From the assassination of JFK to a wide range of theories related to the attacks of September 11, 2001, conspiracy theories seem natural to the left. But should they be? Anarchist historian Peter Staudenmaier discusses the problems with substituting conspiracy theories for radical social critique. He draws on Sigmund Freud, Theodor Adorno, and Franz Neumann, focusing not on the details of any particular conspiracy, but on the problems with the theoretical assumptions on which they operate.

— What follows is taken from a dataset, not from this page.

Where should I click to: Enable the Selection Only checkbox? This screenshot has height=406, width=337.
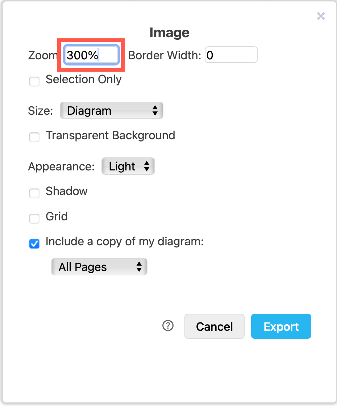pyautogui.click(x=34, y=82)
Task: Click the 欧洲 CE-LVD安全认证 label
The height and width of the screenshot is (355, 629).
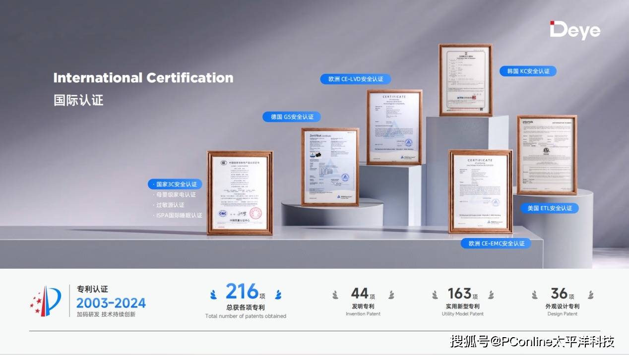Action: pyautogui.click(x=355, y=79)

It’s quite striking how commonplace many of the essential traits enumerated here are within “mainstream” Western anti-Muslim discourse today–e.g., the inability of conspiracists to acknowledge complexity is mirrored in the instinctive, cartoonish framing of all violence by Muslims as “jihad”, or perhaps even part of The Jihad–even in otherwise intellectually respectable conservative media outlets.

I don’t think this is simply because Muslims have to a great extent replaced Jews in the world-view of Western bigots today. The animus that accompanies that dubious distinction in the national psyche explains some of the dumbing down of discourse on Islam, but I think there is a more fundamental reason. I suspect that it ultimately arises more out of the imperative of avoiding nuanced, un-circumscribed analysis of modern political problems involving Muslims that would bring into relief the real world consequences–for Westerners no less than Muslims–of glaring double standards, militarism and unilateralism that many in Western policy circles (especially in Washington, I sadly note as an American) cherish above all else. There’s no shortage of bigots with an ax to grind these days, but on the systemic level this is about business, maintaining the untrammeled prerogatives of empire.

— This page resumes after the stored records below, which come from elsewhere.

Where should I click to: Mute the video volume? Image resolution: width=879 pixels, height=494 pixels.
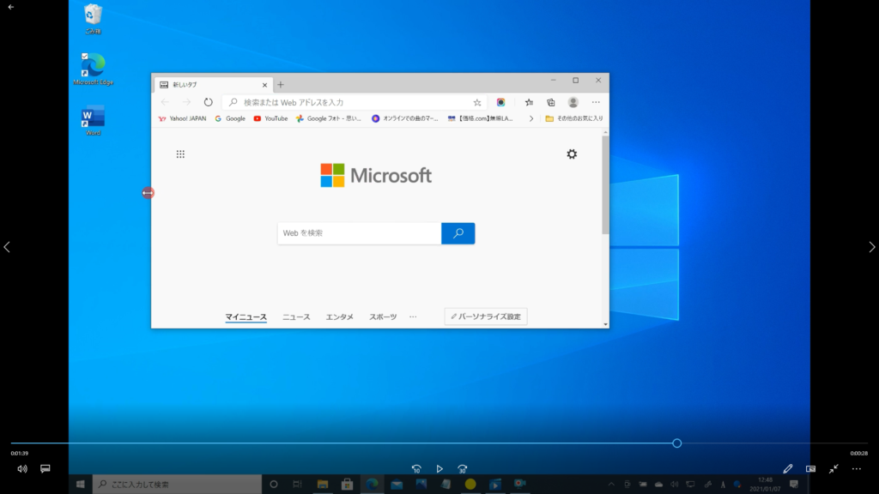(22, 469)
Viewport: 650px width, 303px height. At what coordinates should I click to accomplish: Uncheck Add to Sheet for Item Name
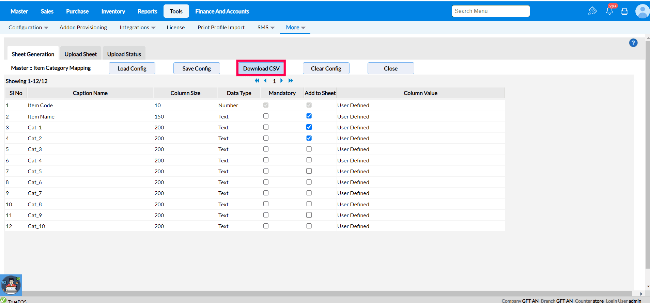click(309, 116)
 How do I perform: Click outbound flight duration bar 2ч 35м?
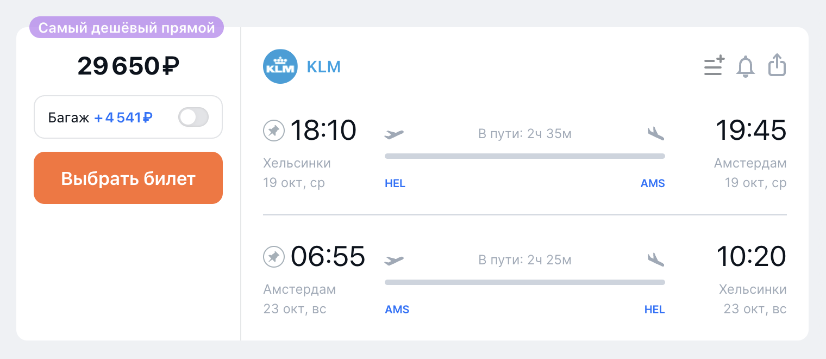click(x=525, y=156)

When you live in fear of serious popular discussions of cause & effect concerning a host of consistently disastrously counterproductive policies around the Muslims world, to subliminally embrace conspiracism is a powerful way to keep those potentially unruly discussions in ideologically safe territory. And, just as the most influential bigots now invariably officially repudiate racism, the most influential Muslim-baiting conspiracists do so while posing as careful, dispassionate observers of Muslim affairs. Look closely at their unspoken assumptions,though, and you quickly discover it’s the same old manipulative reductionism and narrow agendas of crackpots and bigots.

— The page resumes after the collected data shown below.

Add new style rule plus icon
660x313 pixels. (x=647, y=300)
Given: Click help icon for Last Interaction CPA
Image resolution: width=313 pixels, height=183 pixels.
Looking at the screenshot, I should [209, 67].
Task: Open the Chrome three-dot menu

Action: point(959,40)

There is an irony here, as one might argue that I myself am indulging in a form of conspiracism, but there are problems with that. First, as the speaker notes, there is a tendency to conflate systemic analyses of the practices and values of institutions that lead to controversial conclusions about those institutions with conspiracy theories, which are ultimately the exact opposite. A conspiracy theory focuses on the impact of the actions of an imagined group hidden conspirators, whereas this kind of a systemic analysis focuses on the objective, visible and widespread facts of power relations, practices and policies within an institution or system. The other problem with this charge is that, sadly, the world is full of all-too-real and sinister conspiracies, many brazenly operating in the open. Just look at how intellectual property rights treaties are being worked out these days by democratically-elected governments without any input from the public or NGOs, or how, ahem, American campaign finance operates post-Citizens United. In fact, as our democratic values and practices continue to slide it seems like conspiracies are only proliferating. The problem with conspiracy theorists ultimately isn’t that fact that they believe in conspiracies, but rather the irrational way they arrive at that conclusion.  As they say, you’re not crazy if there really are people out to get you.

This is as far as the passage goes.